では、変わるのはいつからだ? 明日か? 明後日か?
そんな疑問を自分に課す。
すると、何かで目にしたことがある言葉が脳裏を過る。
『始めるのに一番タイミングが良いのはもっと過去だったかもしれない。だが、その次に良いタイミングは後じゃない、今だ』
と、
『行動が全ての成功への根本的な鍵である』
だ。
では今、自分にできることは?
――今、行動すること。
恵海は守が手助けしている老婆の落とし物――ハンカチを拾い上げた。
そして、声を大にしてそれを知らせる。
「おばーちゃーん! これ、落とし物ですよー!」
「なっ、恵海!? ――!?」
勇気を振り絞った行動。
当然、その報酬は老婆からの感謝と大好きな兄からの称賛。
だが、兄のその顔には笑顔ではなく酷い焦りがあった。
夢中で歩道を駆ける中、恵海は思う。
――どうしてお兄ちゃん。なんで笑顔じゃないの。

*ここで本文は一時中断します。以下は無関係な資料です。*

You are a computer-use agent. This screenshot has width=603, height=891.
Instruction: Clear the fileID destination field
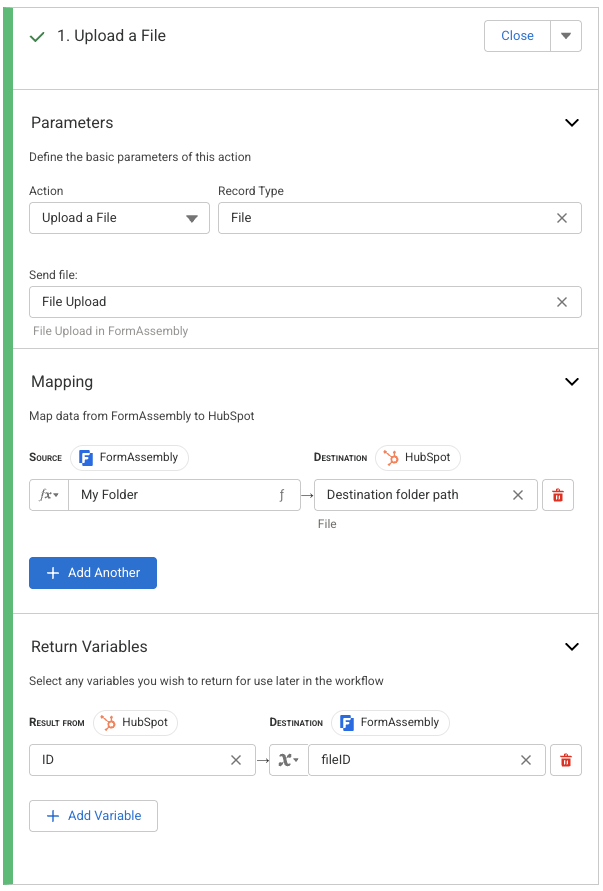coord(526,760)
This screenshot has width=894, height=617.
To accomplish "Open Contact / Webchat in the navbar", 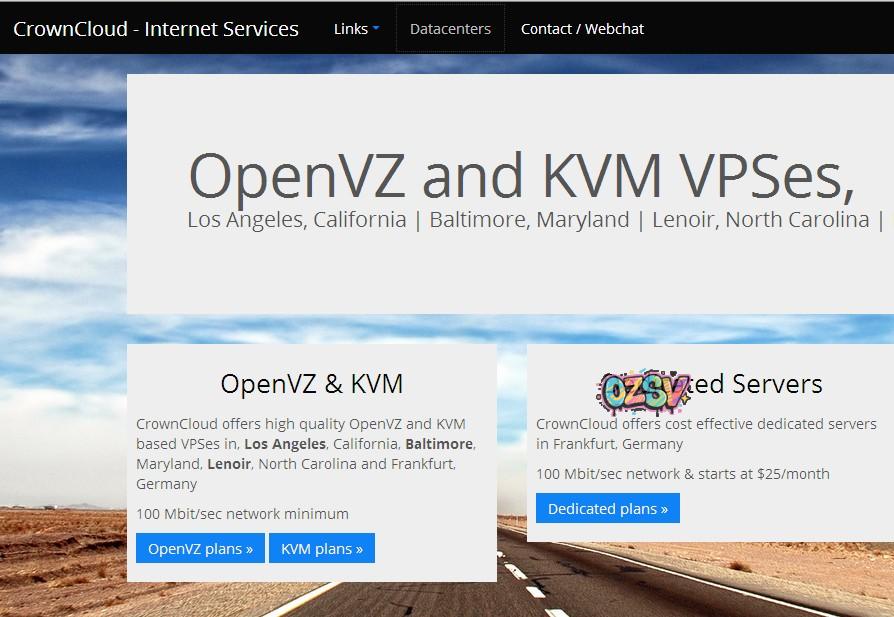I will pyautogui.click(x=582, y=29).
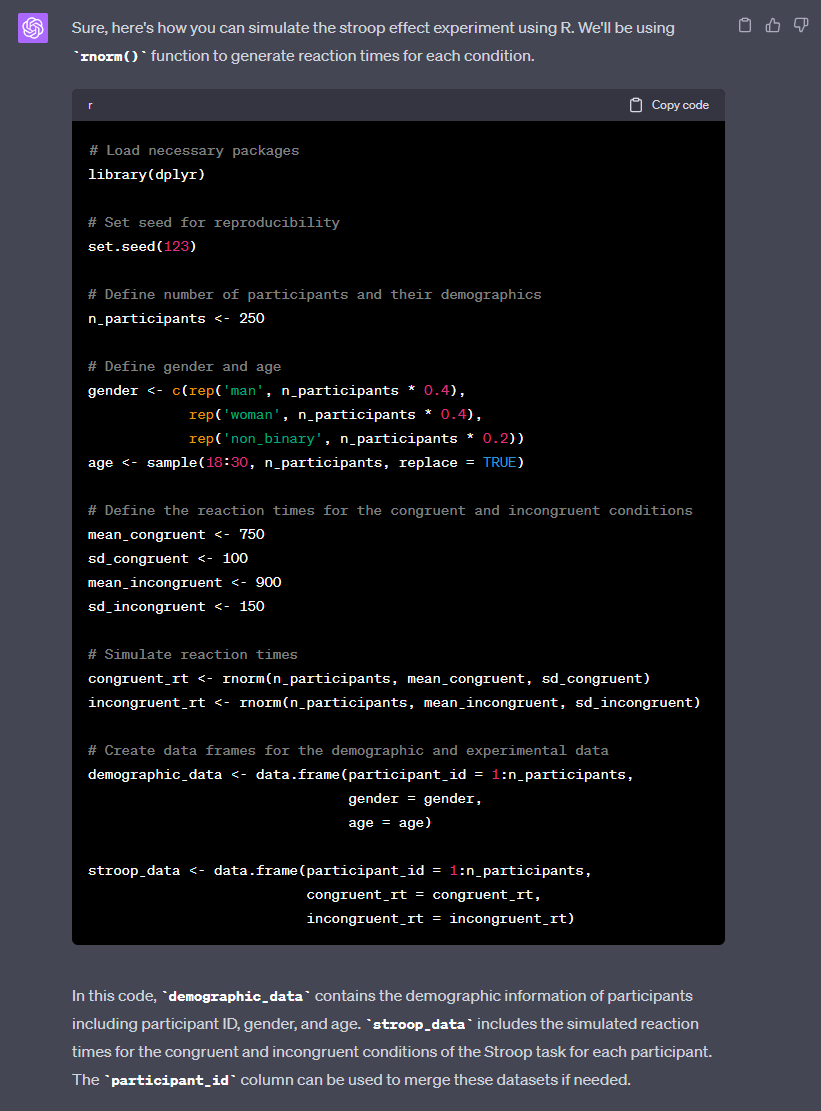Give the response a thumbs down

point(800,26)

私の行動はいけないものだったの!?
だが、それは恵海の勘違い。
恵海は知らず、守は見えていた。
後方から迫る、歩道を暴走しているトラックが。
「えっ?」
突然の守からの抱擁に、つい変な声が漏れてしまう。
……が、恵海は明らかに不自然な走行音に遅れて気が付く。
だが、そんなことを確認している暇もなく、恵海と守の立ち位置が入れ替わる。
こうして視界に飛び込んでくるトラックを目視し、ようやく全てを理解した恵海。
――う、噓でしょ……こんなのって……こんなのってあんまりじゃない!
自らの死を予感するのには十分すぎる材料が視界に飛び込んできたのだ。
そこからは一瞬だった。
運良くも手前で横転したトラック。
だが、その勢いは人を吹き飛ばすには十分すぎる勢いを持ち、二人を残酷にも吹き飛ばす。
歩道まで吹き飛ばされ、地面に転がり落ちる。
守は即死だった。
だが、幸か不幸か守が間に入ってくれたおかげで、恵海にはまだ息がある。
――え、えっ。お、お兄ちゃん。お兄ちゃん! お兄ちゃん!
全身を襲う痛みに言葉は出せなかった。
――痛い。痛い。痛い。痛い。私、このまま一人で死ぬの?
体内から溢れる血液が喉を支配し、呼吸すらもままならない。
どう足掻いても逃げられない死への絶望。
刻一刻と迫る最期。
そんな最中、恵海は安心を覚えた。
兄に抱きしめられている温かい感覚。
それだけが救いだった。いや、もはやそれだけで十分だった。
――お兄ちゃん。最後まで私を守ってくれたんだ……ありがとう。私も今からそっちにいくね。
恵海の最期の顔は、安らかに優しく微笑んでいたものだった。